### DOCUMENT TEXT
* * * *

This turkey from across the pond is doing its best to bustle into the retail nest that is the pre-Christmas shopping period. And it’s not coming quietly: it seems that this year even more retailers are upping their staffing, strategising  with precision from packing depots and setting up stall for a big day of sell, sell, sell!

But beneath these shiny deals is the thinly veiled awareness that really we all, retailers and consumers alike, know that this caricature of consumerism is in no way a good thing. Seemingly worried about missing the party, however, we are ploughing on and trying our best to quash those feelings, after all more sales leads to more growth, so it’s all good, right?

Wrong.

It’s not so good for business

Despite predictions that UK shoppers’ spending today could exceed £1bn for the first time, the messages from business are mixed. The store touted as bringing Black Friday to the UK have backed out of the event this year. And some analysts are suggesting that the event is in fact not a huge success for retailer’s bottom lines, bringing unpredicatability to spending as consumers wait for discounts, leading to masse reselling or returning of goods, and giving customers poor brand experiences to boot.

It’s not good for us

Electronics, in particular, have been the Black Friday products of choice. But from TVs to tablets these much desired gadgets, with their embedded energy, environmental impact, and their material content, won’t take long to end up as waste. According to WRAP, ‘the average household in the UK spends around £800 on electrical and electronic goods each year. By weight, the UK purchases about 1.4 million tonnes per year and disposes of a similar amount. Less than 10% of this is re-used despite the fact that much of it either still works or could be repaired’.

At The Great Recovery we have taken many people to waste sites and – designer, policy maker, citizen – they never fail to be shocked and overwhelmed by the accumulated ‘stuff’ which flows through our society. On a recent visit to an e-waste site in Scotland one was bowled over to discover that the enormous pile of e-waste he was stood beside was not in fact Scotland’s waste for one year – “No, no” the site rep retorted, ‘that’s three days’ worth”.

We need to appreciate the impact on the climate of the full life time of our products – their production, use and waste phases. It seems particularly crazy that the weekend before the biggest global climate talks kick off in Paris we are embracing such a frenetic and unthinking, and recently invented, consumption love in.

Surely there are better things we could be doing. Let’s use the ridiculousness of Black Friday to kick start some good habits all year round.

* * * *

### YOUR TASKS
• A. In the article on Black Friday, what share of the electrical and electronic goods disposed of in the UK is re-used?
• B. Write the next part of the article on Black Friday, starting after its final sentence.
The listing placed after this article on Black Friday is separate material and has no connection to it.

### AVAILABLE DATA
* * * *

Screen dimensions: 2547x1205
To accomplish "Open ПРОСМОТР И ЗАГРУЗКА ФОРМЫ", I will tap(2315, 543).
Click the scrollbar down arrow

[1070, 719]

* * * *

### ANSWERS TO EACH TASK
• A. Less than 10% of it is re-used.

• B.
Here are five things you can do:

Reduce

Before you go anywhere near a computer or don your wrestling gear to hit the shops, stop and think, do you even need it? Really? These guys didn’t.

Sharing platforms, from Airbnb to Zipcar to Libraries of Things, are on the rise and in their best form these business models built on getting the most value out of the products we have, making use of spare capacity and building community. Could you borrow, share or rent that gadget rather than own it outright?
Engage with the RSA’s work on the sharing economy.

Reuse

This week TRAID are extolling the virtues of #secondhandfirst – making better use of the lovely stuff that’s already in circulation rather than buying brand new – think vintage, think preloved, think secondhandfirst.

And it’s not just clothing: each year in the UK we generate vast amounts of furniture and other bulky waste, much of which is perfectly reusable and, as we learnt during our Design Residency with SUEZ, in demand.
Try eBay, Gumtree, Freegle, Furniture Reuse Networks and charity shops for stuff in your area.
And where possible support demand for reconditioned and refurbished goods from retailers.

Repair

Many discarded items, and particularly electronics, could have their lives extended with a quick repair job. Restart are committed to fixing our relationship with our electronics and in an alternative message for Cyber Monday they are launching their RestartCode on the 30th November, a pledge on intentions and actions to fix first, so why not sign up?

Try one of the repair cafes springing up across the country (or start one yourself!), or find how-to guides online, and let’s make repairing the norm.

Recycle

Of the e-waste the UK creates 40% still ends up in landfill or incineration – that is buried in the ground or burnt, and that looks like this– how festive!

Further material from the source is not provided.